··· Extracted records ···

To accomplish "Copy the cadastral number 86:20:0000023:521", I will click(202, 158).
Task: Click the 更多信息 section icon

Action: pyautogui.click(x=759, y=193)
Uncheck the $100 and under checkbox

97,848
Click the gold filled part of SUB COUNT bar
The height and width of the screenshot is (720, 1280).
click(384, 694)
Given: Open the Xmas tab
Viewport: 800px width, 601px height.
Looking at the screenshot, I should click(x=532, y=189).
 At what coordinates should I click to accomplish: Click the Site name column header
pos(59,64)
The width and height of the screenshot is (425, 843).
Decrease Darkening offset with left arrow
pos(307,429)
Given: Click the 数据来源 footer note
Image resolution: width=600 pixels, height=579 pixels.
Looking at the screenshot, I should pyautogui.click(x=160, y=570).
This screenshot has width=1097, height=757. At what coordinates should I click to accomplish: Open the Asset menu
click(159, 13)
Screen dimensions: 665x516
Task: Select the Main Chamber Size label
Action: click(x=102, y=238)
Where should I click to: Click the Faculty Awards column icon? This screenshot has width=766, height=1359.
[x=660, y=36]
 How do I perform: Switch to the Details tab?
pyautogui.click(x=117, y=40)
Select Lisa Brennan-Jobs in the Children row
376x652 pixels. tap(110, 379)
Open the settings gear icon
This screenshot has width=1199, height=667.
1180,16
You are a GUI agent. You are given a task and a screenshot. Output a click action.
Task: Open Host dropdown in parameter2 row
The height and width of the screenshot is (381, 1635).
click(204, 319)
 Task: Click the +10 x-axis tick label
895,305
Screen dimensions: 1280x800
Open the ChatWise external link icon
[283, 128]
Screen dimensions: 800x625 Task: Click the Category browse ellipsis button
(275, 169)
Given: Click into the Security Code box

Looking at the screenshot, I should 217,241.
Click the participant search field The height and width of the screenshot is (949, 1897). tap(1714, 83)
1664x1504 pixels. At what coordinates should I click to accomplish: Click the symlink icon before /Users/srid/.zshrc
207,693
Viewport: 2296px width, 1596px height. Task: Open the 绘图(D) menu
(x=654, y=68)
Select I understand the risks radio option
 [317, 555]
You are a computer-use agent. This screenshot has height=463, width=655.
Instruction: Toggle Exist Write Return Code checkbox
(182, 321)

···

*Description of the task*:
Print the stretch of the listing from the line containing "At what coordinates should I click to accomplish: Click the Site" through the end of the listing, keeping every line unchanged.

*Exercise solution*:
 At what coordinates should I click to accomplish: Click the Site name column header
pos(59,64)
The width and height of the screenshot is (425, 843).
Decrease Darkening offset with left arrow
pos(307,429)
Given: Click the 数据来源 footer note
Image resolution: width=600 pixels, height=579 pixels.
Looking at the screenshot, I should pyautogui.click(x=160, y=570).
This screenshot has width=1097, height=757. At what coordinates should I click to accomplish: Open the Asset menu
click(159, 13)
Screen dimensions: 665x516
Task: Select the Main Chamber Size label
Action: click(x=102, y=238)
Where should I click to: Click the Faculty Awards column icon? This screenshot has width=766, height=1359.
[x=660, y=36]
 How do I perform: Switch to the Details tab?
pyautogui.click(x=117, y=40)
Select Lisa Brennan-Jobs in the Children row
376x652 pixels. tap(110, 379)
Open the settings gear icon
This screenshot has width=1199, height=667.
1180,16
You are a GUI agent. You are given a task and a screenshot. Output a click action.
Task: Open Host dropdown in parameter2 row
The height and width of the screenshot is (381, 1635).
click(204, 319)
 Task: Click the +10 x-axis tick label
895,305
Screen dimensions: 1280x800
Open the ChatWise external link icon
[283, 128]
Screen dimensions: 800x625 Task: Click the Category browse ellipsis button
(275, 169)
Given: Click into the Security Code box

Looking at the screenshot, I should 217,241.
Click the participant search field The height and width of the screenshot is (949, 1897). tap(1714, 83)
1664x1504 pixels. At what coordinates should I click to accomplish: Click the symlink icon before /Users/srid/.zshrc
207,693
Viewport: 2296px width, 1596px height. Task: Open the 绘图(D) menu
(x=654, y=68)
Select I understand the risks radio option
 [317, 555]
You are a computer-use agent. This screenshot has height=463, width=655.
Instruction: Toggle Exist Write Return Code checkbox
(182, 321)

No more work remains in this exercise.